If neither "application/xml" or "application/json" occur in the "Accept" request header, RESTEasy returns a report with a String representation of each ResteasyConstraintViolation, where each field is delimited by '[' and ']', followed by a '\r', with a final '\r' at the end. For example,

[PROPERTY]
[s]
[size must be between 2 and 4]
[a]

[PROPERTY]
[t]
[size must be between 3 and 5]
[z]

[CLASS]
[]
[Concatenation of s and t must have length > 5]
[org.jboss.resteasy.validation.TestResource@68467a6f]

[PARAMETER]
[test.<cross-parameter>]
[Parameters must total <= 7]
[[5, 7]]

[RETURN_VALUE]
[g.<return value>]
[size must be between 2 and 4]
[abcde]

where the four fields are

  1. type of constraint
  2. path to violating element (e.g., property name, class name, method name and parameter name)
  3. message
  4. violating element

The ViolationReport can be reconsititued from the String as follows:

Client client = ClientBuilder.newClient();
Invocation.Builder request = client.target(...).request();
Response response = request.get();
if (Boolean.valueOf(response.getHeaders().getFirst(Validation.VALIDATION_HEADER)))
{
   String s = response.readEntity(String.class);
   ViolationReport report = new ViolationReport(s);
}

If the path field is considered to be too much server side information, it can be surpressed by setting the parameter "resteasy.validation.suppress.path" to "true". In that case, "*" will be returned in the path fields. [See Section 3.4, “Configuration” for more information about application configuration.]

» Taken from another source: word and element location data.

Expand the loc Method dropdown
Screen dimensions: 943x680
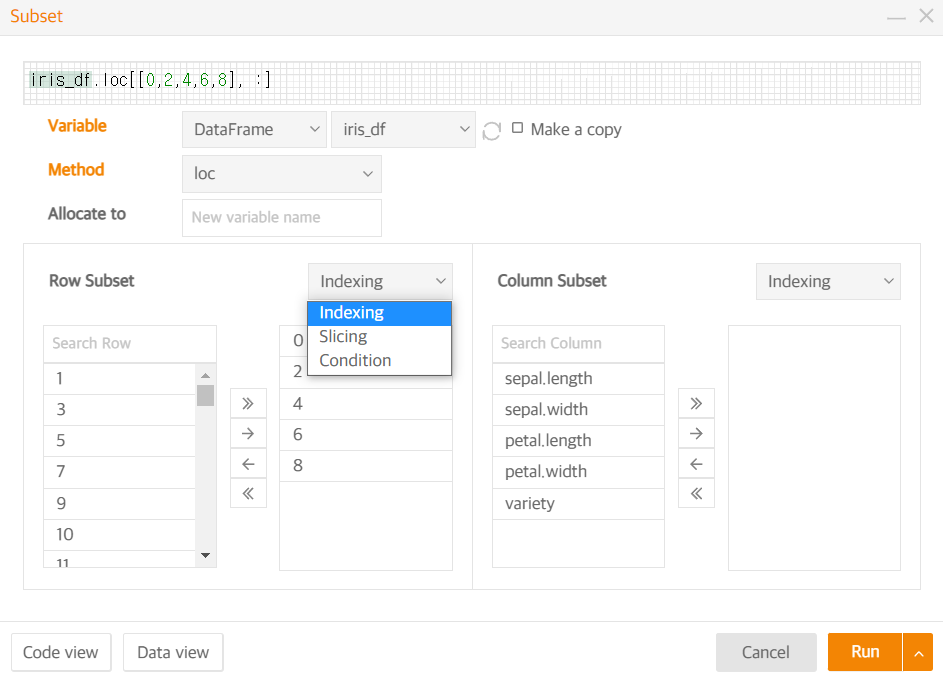click(x=282, y=174)
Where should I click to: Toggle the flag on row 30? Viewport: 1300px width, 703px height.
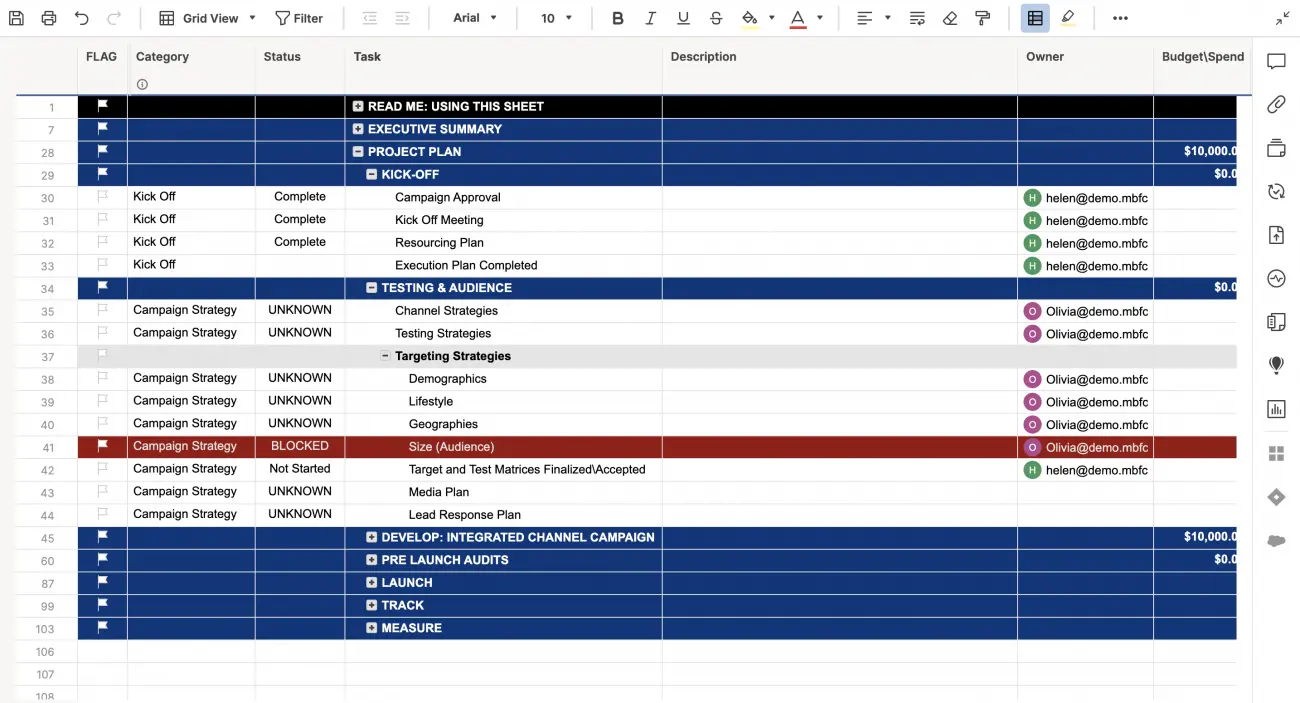click(101, 196)
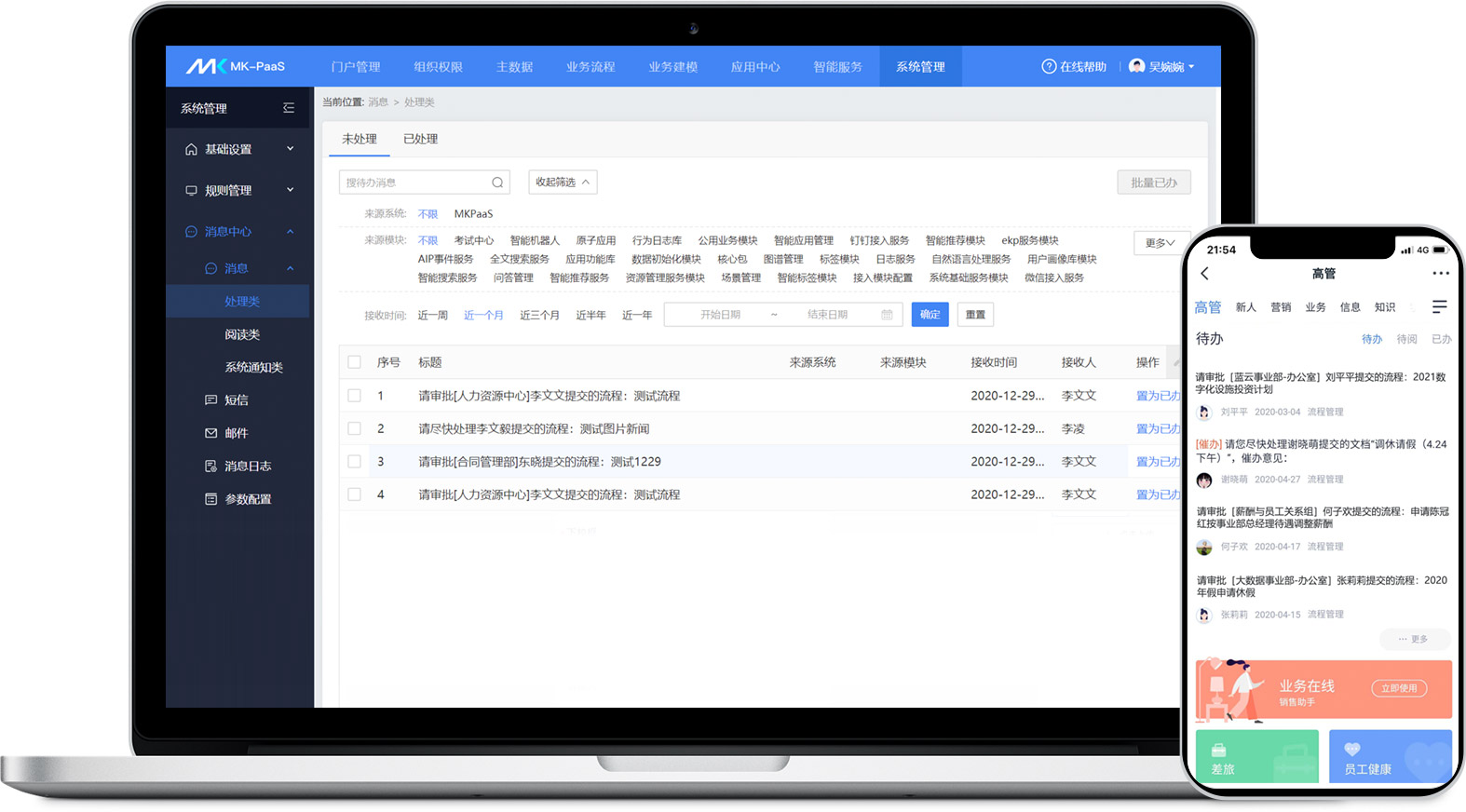1466x812 pixels.
Task: Click the search magnifier icon in the message field
Action: tap(497, 183)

The form of validation mandated by the Jakarta RESTful Web Services specification, based on Bean Validation 1.1 or greater, is supported by the RESTEasy module resteasy-validator-provider, which produces the artifact resteasy-validator-provider-<version>.jar. Validation is turned on by default (assuming resteasy-validator-provider-<version>.jar is available), though parameter and return value validation can be turned off or modified in the validation.xml configuration file. See the Hibernate Validator documentation for the details.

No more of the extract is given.